Kent wreck-raid divers told to pay £64k

Shipwreck items Image copyright MCA
Image caption When police searched the divers' homes, they found "an Aladdin's cave" of items

Two divers who plundered artefacts worth more than £250,000 from shipwrecks off the Kent coast have been ordered to pay £63,500 between them.

David Knight, 52, and Edward Huzzey, 56, both from Sandgate, raided ships and allegedly kept cannon from the wreck of a 19th Century merchant ship.

The pair also used cutting tools to take propellers off a WW1 U-boat.

They pleaded guilty to 19 offences between them at Southampton Magistrates' Court in May.

It is the first example of a case being brought for divers failing to declare their haul.

The friends, who had been salvaging from shipwrecks since 2001, were "spooked" when they saw a BBC report that other divers in the Kent area had been arrested for raiding a battleship in the Thames Estuary, and went to the Maritime and Coastguard Agency (MCA).

'Industrial scale'

When police searched their homes, they found "an Aladdin's cave" of items.

Some items were sold for scrap - a receipt was found for "scrap metal and brass" for £357.

Knight and Huzzey admitted 19 offences, which was reduced to 17 after some of the artefacts were retrieved.

The court heard the cannon have now been recovered.

The Merchant Shipping Act 1995 says finds should be declared to the Receiver of Wreck within 28 days, but the defence argued there was a lack of clarity around this issue, and that the pair did ultimately confess.

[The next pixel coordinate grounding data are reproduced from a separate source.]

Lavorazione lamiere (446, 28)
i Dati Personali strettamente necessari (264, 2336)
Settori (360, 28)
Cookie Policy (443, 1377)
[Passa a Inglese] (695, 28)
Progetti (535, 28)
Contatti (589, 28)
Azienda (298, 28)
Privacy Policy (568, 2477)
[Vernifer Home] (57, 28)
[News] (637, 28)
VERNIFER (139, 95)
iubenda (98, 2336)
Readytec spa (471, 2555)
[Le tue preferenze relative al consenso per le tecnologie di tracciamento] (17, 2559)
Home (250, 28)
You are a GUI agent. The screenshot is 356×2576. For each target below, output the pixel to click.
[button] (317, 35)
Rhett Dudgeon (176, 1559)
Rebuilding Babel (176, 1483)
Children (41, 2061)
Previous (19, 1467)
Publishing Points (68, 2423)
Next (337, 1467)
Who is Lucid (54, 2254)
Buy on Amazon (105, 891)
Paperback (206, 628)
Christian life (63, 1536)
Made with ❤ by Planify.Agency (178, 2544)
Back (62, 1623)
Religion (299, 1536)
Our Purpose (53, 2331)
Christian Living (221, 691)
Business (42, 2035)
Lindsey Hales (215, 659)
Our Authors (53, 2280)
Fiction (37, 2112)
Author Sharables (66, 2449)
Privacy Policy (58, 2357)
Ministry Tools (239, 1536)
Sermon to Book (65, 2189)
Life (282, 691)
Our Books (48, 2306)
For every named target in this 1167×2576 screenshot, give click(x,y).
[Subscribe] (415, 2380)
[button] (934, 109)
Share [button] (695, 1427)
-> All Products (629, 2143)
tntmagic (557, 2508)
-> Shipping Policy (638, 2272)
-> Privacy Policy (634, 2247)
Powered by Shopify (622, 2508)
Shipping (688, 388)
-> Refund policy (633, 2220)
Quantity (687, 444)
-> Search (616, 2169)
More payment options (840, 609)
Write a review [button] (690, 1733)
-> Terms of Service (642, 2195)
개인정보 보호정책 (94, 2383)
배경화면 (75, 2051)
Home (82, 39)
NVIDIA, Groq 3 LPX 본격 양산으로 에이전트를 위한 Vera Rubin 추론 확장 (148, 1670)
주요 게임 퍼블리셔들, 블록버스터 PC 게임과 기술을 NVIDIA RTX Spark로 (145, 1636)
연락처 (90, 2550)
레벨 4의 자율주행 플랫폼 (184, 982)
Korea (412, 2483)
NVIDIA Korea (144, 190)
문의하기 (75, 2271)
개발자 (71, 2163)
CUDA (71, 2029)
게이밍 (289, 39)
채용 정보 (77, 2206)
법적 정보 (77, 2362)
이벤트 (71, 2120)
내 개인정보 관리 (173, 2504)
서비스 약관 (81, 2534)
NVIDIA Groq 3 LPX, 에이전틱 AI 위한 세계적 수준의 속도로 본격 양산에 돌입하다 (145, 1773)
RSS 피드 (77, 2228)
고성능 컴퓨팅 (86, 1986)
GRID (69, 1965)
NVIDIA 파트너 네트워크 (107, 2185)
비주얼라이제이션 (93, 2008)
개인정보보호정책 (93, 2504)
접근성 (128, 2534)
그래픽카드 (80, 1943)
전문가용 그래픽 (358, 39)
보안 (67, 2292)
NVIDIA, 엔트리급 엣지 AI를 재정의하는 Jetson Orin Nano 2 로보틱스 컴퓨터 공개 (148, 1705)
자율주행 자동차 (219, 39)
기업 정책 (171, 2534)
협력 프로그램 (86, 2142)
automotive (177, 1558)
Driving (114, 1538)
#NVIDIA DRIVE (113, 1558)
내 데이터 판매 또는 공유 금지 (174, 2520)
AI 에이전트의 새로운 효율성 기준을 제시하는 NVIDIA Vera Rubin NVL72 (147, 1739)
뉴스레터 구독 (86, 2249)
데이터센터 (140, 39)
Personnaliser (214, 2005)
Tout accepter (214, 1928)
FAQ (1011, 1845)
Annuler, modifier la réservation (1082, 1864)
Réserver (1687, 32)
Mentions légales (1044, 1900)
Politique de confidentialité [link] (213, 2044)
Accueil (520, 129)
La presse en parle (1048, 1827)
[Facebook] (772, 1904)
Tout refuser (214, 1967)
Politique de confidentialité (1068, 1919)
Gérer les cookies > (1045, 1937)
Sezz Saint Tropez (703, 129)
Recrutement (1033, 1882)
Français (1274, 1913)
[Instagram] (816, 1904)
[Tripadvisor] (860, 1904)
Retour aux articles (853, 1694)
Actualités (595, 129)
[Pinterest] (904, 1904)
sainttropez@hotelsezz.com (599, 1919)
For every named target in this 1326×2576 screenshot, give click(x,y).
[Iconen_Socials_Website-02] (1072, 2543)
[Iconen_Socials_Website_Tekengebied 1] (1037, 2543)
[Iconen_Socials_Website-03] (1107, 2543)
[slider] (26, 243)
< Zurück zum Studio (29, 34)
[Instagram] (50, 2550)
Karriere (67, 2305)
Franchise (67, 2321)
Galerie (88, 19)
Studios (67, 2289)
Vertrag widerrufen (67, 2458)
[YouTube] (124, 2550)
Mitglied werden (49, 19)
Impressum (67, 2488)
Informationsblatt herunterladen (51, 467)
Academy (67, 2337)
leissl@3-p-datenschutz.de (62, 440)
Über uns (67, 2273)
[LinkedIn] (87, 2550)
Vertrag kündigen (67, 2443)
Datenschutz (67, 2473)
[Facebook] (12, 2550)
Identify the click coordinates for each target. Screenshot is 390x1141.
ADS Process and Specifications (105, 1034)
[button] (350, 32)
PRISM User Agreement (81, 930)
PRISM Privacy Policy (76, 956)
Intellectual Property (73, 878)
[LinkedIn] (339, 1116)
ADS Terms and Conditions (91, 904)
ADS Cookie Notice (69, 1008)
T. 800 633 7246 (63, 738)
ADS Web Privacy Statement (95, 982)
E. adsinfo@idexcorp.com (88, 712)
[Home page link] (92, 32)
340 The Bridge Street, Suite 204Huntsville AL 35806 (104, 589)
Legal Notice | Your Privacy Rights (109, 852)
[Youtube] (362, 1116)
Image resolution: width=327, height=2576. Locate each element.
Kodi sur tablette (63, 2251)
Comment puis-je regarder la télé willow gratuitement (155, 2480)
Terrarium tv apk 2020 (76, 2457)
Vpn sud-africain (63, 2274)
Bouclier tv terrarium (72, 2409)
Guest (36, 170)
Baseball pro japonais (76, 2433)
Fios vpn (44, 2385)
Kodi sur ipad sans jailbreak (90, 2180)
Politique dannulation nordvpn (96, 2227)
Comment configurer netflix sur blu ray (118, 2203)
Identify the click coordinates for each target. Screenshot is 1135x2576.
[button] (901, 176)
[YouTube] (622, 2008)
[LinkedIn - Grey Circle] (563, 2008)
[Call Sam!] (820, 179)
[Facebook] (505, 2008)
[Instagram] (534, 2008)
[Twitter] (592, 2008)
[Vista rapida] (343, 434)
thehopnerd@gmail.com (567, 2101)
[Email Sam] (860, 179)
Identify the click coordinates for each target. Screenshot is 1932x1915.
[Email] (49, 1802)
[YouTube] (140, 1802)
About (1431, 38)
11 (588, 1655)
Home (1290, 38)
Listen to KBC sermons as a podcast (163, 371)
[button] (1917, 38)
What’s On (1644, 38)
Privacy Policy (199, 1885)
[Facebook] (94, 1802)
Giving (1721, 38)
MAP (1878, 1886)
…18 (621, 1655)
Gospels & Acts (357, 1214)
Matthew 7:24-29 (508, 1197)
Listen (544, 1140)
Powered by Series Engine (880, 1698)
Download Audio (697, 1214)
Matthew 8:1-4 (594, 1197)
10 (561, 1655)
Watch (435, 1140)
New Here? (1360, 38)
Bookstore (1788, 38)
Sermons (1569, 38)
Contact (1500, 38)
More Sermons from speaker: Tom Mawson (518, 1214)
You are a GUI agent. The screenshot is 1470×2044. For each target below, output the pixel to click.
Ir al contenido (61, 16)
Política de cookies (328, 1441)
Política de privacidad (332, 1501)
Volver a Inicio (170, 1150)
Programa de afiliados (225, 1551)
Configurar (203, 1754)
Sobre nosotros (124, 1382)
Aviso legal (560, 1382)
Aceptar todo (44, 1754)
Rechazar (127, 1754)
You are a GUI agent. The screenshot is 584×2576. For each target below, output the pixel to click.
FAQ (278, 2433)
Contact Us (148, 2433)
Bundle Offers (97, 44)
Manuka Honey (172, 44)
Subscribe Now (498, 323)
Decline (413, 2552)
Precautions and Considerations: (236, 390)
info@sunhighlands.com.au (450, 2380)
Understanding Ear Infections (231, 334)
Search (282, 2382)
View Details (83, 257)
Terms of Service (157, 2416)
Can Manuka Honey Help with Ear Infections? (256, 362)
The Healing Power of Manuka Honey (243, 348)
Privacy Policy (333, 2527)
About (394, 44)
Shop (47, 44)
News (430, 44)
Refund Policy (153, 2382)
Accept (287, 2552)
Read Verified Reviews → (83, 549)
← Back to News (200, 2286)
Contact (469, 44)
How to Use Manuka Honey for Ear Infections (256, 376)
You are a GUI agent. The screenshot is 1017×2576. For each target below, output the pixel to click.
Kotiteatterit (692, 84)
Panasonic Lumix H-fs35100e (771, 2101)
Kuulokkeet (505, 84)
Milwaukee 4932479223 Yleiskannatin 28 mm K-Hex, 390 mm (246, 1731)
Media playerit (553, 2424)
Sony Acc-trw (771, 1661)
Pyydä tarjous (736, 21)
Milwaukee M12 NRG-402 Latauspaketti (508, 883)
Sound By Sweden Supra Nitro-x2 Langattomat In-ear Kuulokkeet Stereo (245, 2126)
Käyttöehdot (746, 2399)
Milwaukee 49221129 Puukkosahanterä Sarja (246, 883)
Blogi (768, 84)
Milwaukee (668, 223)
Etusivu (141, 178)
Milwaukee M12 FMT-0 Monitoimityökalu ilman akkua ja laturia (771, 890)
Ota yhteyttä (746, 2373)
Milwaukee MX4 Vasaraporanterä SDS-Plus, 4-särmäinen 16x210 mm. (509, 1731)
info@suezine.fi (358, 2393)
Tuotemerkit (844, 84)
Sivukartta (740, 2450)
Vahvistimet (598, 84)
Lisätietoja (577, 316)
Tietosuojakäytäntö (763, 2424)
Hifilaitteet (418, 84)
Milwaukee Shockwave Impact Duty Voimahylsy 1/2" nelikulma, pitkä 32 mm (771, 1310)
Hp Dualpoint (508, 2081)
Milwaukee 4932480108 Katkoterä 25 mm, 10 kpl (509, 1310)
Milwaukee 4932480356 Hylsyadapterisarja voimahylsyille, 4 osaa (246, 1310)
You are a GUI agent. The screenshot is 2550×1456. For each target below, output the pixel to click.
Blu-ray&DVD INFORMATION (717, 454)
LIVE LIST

Anthony Calloway, Hampshire's district judge, said: "It's clear the operation was on an industrial scale.

"The skill required and employed by them was considerable."

He added: "Huzzey and Knight are friends and clearly operated in close co-operation to actively scavenge for material from the wrecks they explored."

Knight was fined £7,000 and Huzzey £6,500.

Both were ordered to pay costs of £25,000 each.